Describing what the loss of state money would mean for the centers, Lilliam Barrios-Paoli, the city’s commissioner at the Department for the Aging, was blunt.
“Catastrophic,” she said.
Only in the last couple of weeks have city officials and advocates for the elderly become fully aware of Gov. David A. Paterson’s decision because it was not the typical budget reduction that becomes part of the annual jousting between Albany and New York City.
Instead, the proposal would alter an arcane formula and redirect $25 million in federal money that has traditionally been set aside for senior centers toward state programs to combat domestic violence and elder abuse.
State officials say the proposal, which would result in a small savings, is part of a packet of painful moves that are necessary as they struggle to close an $8.2 billion deficit for the next fiscal year, which starts April 1.
“The executive budget has reductions and eliminations in funding in every single area of the budget,” said Jessica Bassett, a spokeswoman for the state’s Division of Budget. “It’s a budget of necessity and not of choice, and there are many difficult decisions like this one.”
But city officials and advocates for the elderly criticized what they characterized as a budgetary sleight-of-hand that could lead to the shuttering of 40 to 75 senior centers.
That would be devastating, they say, for older New Yorkers who have long depended on the centers for meals, friendship and other services. Every day, about 29,000 older New Yorkers visit senior centers.
The city recently released an analysis of poverty rates among different groups that found that older New Yorkers are the city’s poorest population; Ms. Barrios-Paoli said that about 90 percent of those who frequent senior centers are poor.
“This is a very painful cut masquerading as an accounting gimmick,” said Micah Lasher, the Bloomberg administration’s director of legislative affairs in Albany. “In a year of difficult choices, this is an unusually painful and disproportionate cut to a very vulnerable population.”
But in a sign of just how seriously the city is treating the threat, Ms. Barrios-Paoli has ordered her staff to identify senior centers that could be closed because, among other factors, they are not as busy as other centers or they duplicate services offered by centers nearby. It is the first time, she said, that the city has been forced to conduct such an analysis in anticipation of major cuts.

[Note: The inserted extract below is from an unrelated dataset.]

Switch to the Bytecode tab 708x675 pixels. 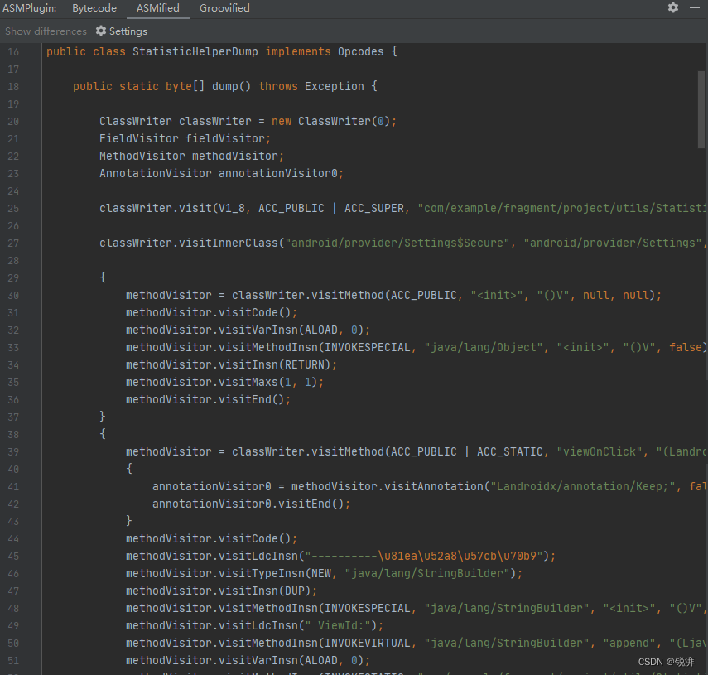click(x=94, y=7)
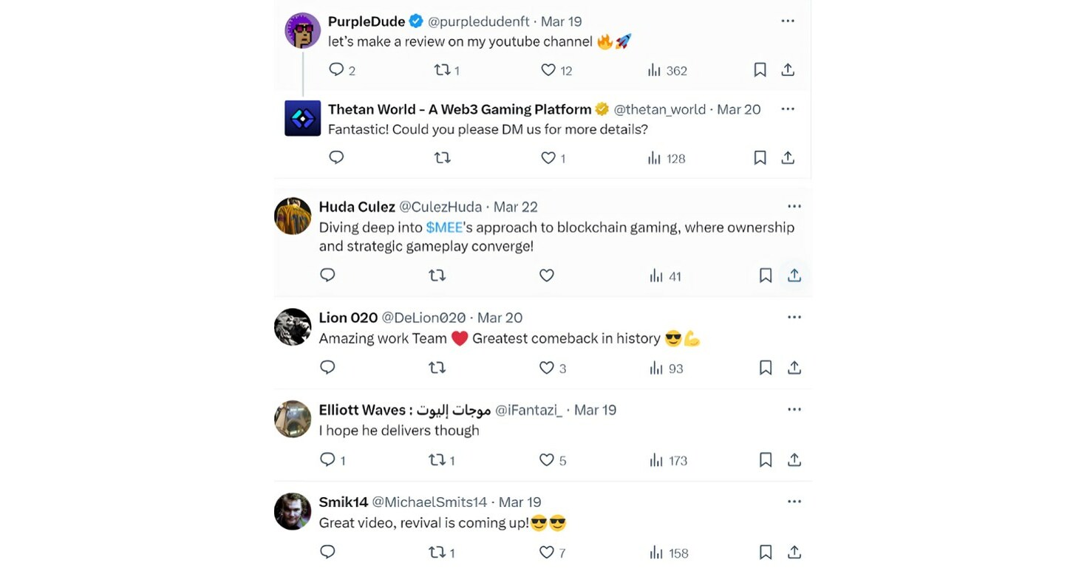This screenshot has width=1087, height=568.
Task: Repost Smik14's revival tweet
Action: coord(437,552)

The city had routinely been receiving $25 million as part of the state’s share of what is called Title XX federal financing and had assumed that the money would be forthcoming this year, even in a difficult financial climate.

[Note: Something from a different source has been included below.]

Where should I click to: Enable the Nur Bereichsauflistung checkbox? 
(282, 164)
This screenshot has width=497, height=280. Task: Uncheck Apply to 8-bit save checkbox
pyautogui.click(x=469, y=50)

“This just changes the entire rules of the game,” Ms. Barrios-Paoli said. “We’re making judgments about ending programs, which we had never done before.”
Though city officials said they understood the magnitude of the state’s budget woes, they said they were angered not just by the impact of the proposal, but also by the way it was delivered, in a less than obvious budget maneuver.
“It was a sneaky cut,” said Jessica Lappin, a City Council member and the chairwoman of the aging committee, who described the proposal as an “evisceration of services to seniors.”
The proposal must be approved by the Legislature, and Assemblyman Jeffrey Dinowitz, a Bronx Democrat and the chairman of the Assembly’s committee on aging, declared the issue “my No. 1 priority.” He persuaded 10 other legislators to sign a letter to Assembly Speaker Sheldon Silver warning of a “potentially dangerous” proposal that would put “50 to 100 centers in serious jeopardy of closing.”
The City Council speaker, Christine C. Quinn, is also leading an effort to have the proposal overturned. The Council’s committee on aging is scheduled to hold a hearing on the issue Tuesday, which will follow a planned rally on the steps of City Hall to oppose the initiative.
Advocates for the elderly were already bracing for a grim budget season. Mayor Michael R. Bloomberg warned in his January budget presentation that the city might need to shut down 15 senior centers if the state did not provide more local aid.
Linda M. Leest, executive director of Services Now for Adult Persons, which runs three senior centers in eastern Queens, said the notion of shutting senior centers could not come at a worse time.
Ms. Leest said that, in the last year, she had seen an increase in the number of times seniors were eating meals at her centers: four or five times a week, versus once a week.
“I couldn’t breathe when I heard about this,” she said.